**EXERCISE GOAL:**
From the first line to the last, give the records again exactly.

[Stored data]
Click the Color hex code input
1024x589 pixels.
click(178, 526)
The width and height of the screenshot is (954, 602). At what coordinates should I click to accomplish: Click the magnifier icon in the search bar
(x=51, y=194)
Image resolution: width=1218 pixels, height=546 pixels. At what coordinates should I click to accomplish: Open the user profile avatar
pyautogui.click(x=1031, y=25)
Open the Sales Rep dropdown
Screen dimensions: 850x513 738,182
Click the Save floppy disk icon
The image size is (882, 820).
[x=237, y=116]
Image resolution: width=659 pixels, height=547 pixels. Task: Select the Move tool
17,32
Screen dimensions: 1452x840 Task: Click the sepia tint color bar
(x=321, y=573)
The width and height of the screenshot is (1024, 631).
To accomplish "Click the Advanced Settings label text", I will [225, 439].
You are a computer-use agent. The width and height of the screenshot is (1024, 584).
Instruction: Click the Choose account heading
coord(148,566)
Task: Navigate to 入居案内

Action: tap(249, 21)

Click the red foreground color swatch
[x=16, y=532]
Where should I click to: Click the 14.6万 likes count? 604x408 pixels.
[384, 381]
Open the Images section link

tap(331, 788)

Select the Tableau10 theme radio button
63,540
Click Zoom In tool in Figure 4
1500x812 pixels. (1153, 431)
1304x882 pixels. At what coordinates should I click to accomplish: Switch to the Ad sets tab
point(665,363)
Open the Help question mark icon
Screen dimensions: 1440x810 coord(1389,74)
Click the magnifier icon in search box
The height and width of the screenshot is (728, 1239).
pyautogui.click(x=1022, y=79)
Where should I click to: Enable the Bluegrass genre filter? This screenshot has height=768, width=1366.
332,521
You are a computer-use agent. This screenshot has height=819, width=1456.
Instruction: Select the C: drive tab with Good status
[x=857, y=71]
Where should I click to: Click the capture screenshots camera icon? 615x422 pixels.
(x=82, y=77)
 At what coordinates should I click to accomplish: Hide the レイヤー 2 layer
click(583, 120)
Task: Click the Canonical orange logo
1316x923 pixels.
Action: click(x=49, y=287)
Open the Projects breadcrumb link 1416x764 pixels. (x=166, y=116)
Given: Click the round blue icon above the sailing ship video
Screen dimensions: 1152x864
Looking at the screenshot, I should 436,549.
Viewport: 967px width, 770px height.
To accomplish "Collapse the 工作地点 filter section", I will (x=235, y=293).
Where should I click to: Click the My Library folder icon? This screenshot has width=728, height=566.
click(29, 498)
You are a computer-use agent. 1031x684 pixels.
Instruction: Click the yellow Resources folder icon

**EXERCISE SOLUTION:**
Click the Color hex code input
1024x589 pixels.
click(178, 526)
The width and height of the screenshot is (954, 602). At what coordinates should I click to accomplish: Click the magnifier icon in the search bar
(x=51, y=194)
Image resolution: width=1218 pixels, height=546 pixels. At what coordinates should I click to accomplish: Open the user profile avatar
pyautogui.click(x=1031, y=25)
Open the Sales Rep dropdown
Screen dimensions: 850x513 738,182
Click the Save floppy disk icon
The image size is (882, 820).
[x=237, y=116]
Image resolution: width=659 pixels, height=547 pixels. Task: Select the Move tool
17,32
Screen dimensions: 1452x840 Task: Click the sepia tint color bar
(x=321, y=573)
The width and height of the screenshot is (1024, 631).
To accomplish "Click the Advanced Settings label text", I will [225, 439].
You are a computer-use agent. The width and height of the screenshot is (1024, 584).
Instruction: Click the Choose account heading
coord(148,566)
Task: Navigate to 入居案内

Action: tap(249, 21)

Click the red foreground color swatch
[x=16, y=532]
Where should I click to: Click the 14.6万 likes count? 604x408 pixels.
[384, 381]
Open the Images section link

tap(331, 788)

Select the Tableau10 theme radio button
63,540
Click Zoom In tool in Figure 4
1500x812 pixels. (1153, 431)
1304x882 pixels. At what coordinates should I click to accomplish: Switch to the Ad sets tab
point(665,363)
Open the Help question mark icon
Screen dimensions: 1440x810 coord(1389,74)
Click the magnifier icon in search box
The height and width of the screenshot is (728, 1239).
pyautogui.click(x=1022, y=79)
Where should I click to: Enable the Bluegrass genre filter? This screenshot has height=768, width=1366.
332,521
You are a computer-use agent. This screenshot has height=819, width=1456.
Instruction: Select the C: drive tab with Good status
[x=857, y=71]
Where should I click to: Click the capture screenshots camera icon? 615x422 pixels.
(x=82, y=77)
 At what coordinates should I click to accomplish: Hide the レイヤー 2 layer
click(583, 120)
Task: Click the Canonical orange logo
1316x923 pixels.
Action: click(x=49, y=287)
Open the Projects breadcrumb link 1416x764 pixels. (x=166, y=116)
Given: Click the round blue icon above the sailing ship video
Screen dimensions: 1152x864
Looking at the screenshot, I should 436,549.
Viewport: 967px width, 770px height.
To accomplish "Collapse the 工作地点 filter section", I will (x=235, y=293).
Where should I click to: Click the My Library folder icon? This screenshot has width=728, height=566.
click(29, 498)
You are a computer-use agent. 1031x684 pixels.
Instruction: Click the yellow Resources folder icon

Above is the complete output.